_Excerpted text_:

----------------------------------------

Monday, December 23, 2024

My New Year Perspective

I've been called a 'leftie', even though that's not how I think of myself at all. Admittedly, my views tend toward social and fiscal progressivism. But I think of politics in more nuanced ways than 'right' and 'left'. On security matters, for example, I believe we need to invest in the military and security (especially as the international scene is evolving). Does that make me a 'hawk'? On trade, for another example, I'm a believer that freer is better. Isn't that what the 'right' used to promote? 

I don't think right versus left captures the way most people think. Or rather, what it does is flatten, simplify and tribalize people, which only serves certain political purposes; politicians who want to use right vs. left to leverage hostility and to demonize opponents in order gain support for their positions; also political commentators who want ways to categorize people into groups to express their opinions in bite-sized, social media digestible ways. But it's not an accurate image of the state of reality or the way people actually think.

----------------------------------------

_Record set_:
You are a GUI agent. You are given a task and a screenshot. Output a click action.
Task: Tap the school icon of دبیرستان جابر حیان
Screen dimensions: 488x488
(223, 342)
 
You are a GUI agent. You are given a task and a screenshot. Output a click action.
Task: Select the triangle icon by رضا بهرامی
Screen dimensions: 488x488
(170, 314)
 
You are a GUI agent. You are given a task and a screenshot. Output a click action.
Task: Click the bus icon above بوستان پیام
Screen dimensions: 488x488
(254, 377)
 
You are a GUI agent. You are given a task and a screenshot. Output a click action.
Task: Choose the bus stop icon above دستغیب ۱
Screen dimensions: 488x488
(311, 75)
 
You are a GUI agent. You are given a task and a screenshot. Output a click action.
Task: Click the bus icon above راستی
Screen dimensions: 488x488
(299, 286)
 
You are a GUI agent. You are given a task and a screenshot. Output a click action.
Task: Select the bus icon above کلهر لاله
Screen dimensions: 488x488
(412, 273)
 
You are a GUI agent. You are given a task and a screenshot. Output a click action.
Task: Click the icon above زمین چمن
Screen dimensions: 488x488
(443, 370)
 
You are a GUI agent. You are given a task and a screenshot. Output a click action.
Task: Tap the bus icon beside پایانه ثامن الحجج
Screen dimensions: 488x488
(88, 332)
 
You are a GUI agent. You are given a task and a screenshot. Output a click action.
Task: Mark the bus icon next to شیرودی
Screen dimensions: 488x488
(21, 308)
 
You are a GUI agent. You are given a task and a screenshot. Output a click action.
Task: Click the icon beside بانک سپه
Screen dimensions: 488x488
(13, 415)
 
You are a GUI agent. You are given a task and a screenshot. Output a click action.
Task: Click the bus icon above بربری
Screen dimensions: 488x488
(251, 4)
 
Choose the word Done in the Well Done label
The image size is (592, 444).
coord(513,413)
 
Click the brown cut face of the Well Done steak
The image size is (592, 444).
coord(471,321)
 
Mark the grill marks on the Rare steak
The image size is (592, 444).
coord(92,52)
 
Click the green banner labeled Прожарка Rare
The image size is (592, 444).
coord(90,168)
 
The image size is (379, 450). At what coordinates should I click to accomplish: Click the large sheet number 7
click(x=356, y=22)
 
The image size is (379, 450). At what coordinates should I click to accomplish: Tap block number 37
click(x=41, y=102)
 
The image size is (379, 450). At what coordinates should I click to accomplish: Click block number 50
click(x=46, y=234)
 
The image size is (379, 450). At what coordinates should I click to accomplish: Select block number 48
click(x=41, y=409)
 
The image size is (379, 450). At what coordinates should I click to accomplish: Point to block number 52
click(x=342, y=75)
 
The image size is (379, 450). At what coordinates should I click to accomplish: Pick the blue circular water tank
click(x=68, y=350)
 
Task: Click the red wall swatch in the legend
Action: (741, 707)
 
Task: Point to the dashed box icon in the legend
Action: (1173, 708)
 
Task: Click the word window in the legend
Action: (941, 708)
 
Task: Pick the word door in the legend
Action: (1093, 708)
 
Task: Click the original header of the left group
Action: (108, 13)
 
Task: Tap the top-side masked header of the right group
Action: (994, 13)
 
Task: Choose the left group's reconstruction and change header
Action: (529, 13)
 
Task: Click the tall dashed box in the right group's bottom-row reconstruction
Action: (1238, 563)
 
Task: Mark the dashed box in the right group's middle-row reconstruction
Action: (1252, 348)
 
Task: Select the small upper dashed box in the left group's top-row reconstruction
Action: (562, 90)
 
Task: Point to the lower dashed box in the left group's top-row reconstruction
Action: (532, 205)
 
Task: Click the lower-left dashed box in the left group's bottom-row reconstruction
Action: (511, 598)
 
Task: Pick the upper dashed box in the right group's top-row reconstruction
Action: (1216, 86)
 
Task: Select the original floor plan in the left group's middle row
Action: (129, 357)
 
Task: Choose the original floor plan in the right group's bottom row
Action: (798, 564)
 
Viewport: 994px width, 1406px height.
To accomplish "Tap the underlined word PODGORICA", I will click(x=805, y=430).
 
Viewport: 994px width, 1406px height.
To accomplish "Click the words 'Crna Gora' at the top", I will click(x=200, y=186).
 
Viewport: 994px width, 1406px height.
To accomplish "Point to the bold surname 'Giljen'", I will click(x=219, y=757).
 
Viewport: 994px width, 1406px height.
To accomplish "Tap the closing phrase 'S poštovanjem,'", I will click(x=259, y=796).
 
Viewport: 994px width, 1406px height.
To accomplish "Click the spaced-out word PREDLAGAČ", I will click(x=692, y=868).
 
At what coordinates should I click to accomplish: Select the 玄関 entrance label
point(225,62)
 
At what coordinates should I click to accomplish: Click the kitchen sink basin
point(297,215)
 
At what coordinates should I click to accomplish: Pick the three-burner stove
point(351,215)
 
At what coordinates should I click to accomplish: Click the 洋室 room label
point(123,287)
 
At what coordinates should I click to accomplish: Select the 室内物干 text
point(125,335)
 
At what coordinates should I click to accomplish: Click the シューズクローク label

----------------------------------------

_Exercise task 1_:
Answer these questions using the post:
(a) What label does the writer say they have been called?
(b) What view does the writer hold on trade?
(c) Besides politicians, who does the post say uses the right-versus-left split?
_Exercise task 2_:
Does the post support each statement? Answer yes or no, and quote the words that decide it.
(a) The writer believes in investing in the military.
(b) The writer thinks of politics only in terms of right and left.
(c) The post calls the right-versus-left picture an accurate image of how people think.
Rely on the post by itself, not the records.

_Exercise response 1_:
(a) A 'leftie'.
(b) Freer is better.
(c) Political commentators who want ways to categorize people into groups so they can express their opinions in bite-sized, social media digestible ways.

_Exercise response 2_:
(a) Yes: "I believe we need to invest in the military and security"
(b) No: "But I think of politics in more nuanced ways than 'right' and 'left'."
(c) No: "But it's not an accurate image of the state of reality or the way people actually think."